Centre for Internet & Society

The V Annual IP Teaching Workshop- 2016 was organised by the Centre for Innovation, Intellectual Property and Competition (CIIPC), at National Law University Delhi in association with National Academy of Law Teaching, NLU-D, on March 31 and April 1, 2016 in Delhi. Nehaa Chaudhari was a speaker.

Concept Note

The annual IP teaching workshops have previously been hosted in association with University of Washington School of Law, Seattle. In 2012, the first such workshop identified several broad challenges faced by teachers of intellectual property law in India. In 2013, the second IP teaching workshop focussed was on IP teaching techniques, use of information and communications technology in IP teaching, research and publication.
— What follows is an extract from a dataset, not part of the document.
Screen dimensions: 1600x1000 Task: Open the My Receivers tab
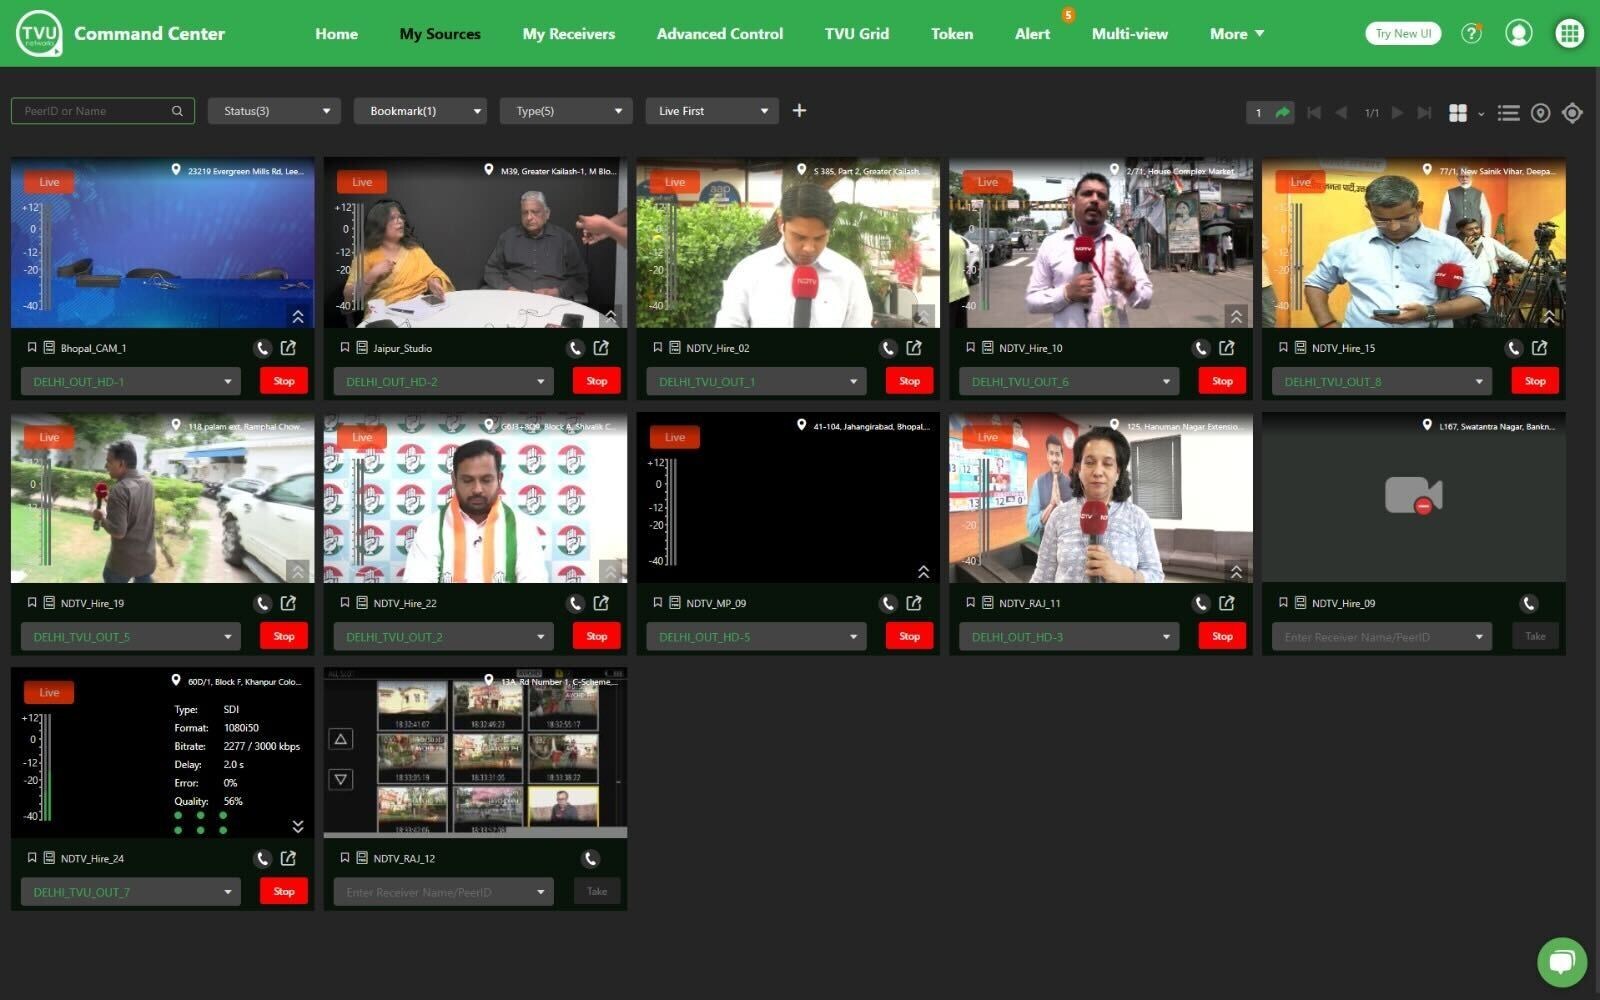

The third workshop in 2014 discussed various issues initiating IP clinics in India.  In 2015, the IV annual IP Teaching workshop focused on diverse issues involving curriculum development, student participation in IP activities, empirical research in IP, academic contributions to IP policy-making, and IP teaching beyond law schools. All workshops have had key speakers and resource persons from India and abroad.

By bringing together a select gathering of IP teachers and scholars from different corners of India, the 2016 workshop in its fifth edition aims to focus on developing a thematic research agenda on contemporary legal issues involving “IP interfaces”. The general approach to the study and teaching of intellectual property in India tends to look at intellectual property in isolation to other areas of law. However, many scholars and teachers of intellectual property have in the past and present eschewed such an approach since it fundamentally limits critical thinking and holistic appreciation of intellectual property law, both in theory and in practice. Recent scholarship has focussed on the overlapping nature of issues within intellectual property. However, teachers and scholars of intellectual property do regularly encounter deeper and intricate questions involving IP interfaces in terms of their symbiotic relationship shared by IP with other areas of law, both- domestic and international law.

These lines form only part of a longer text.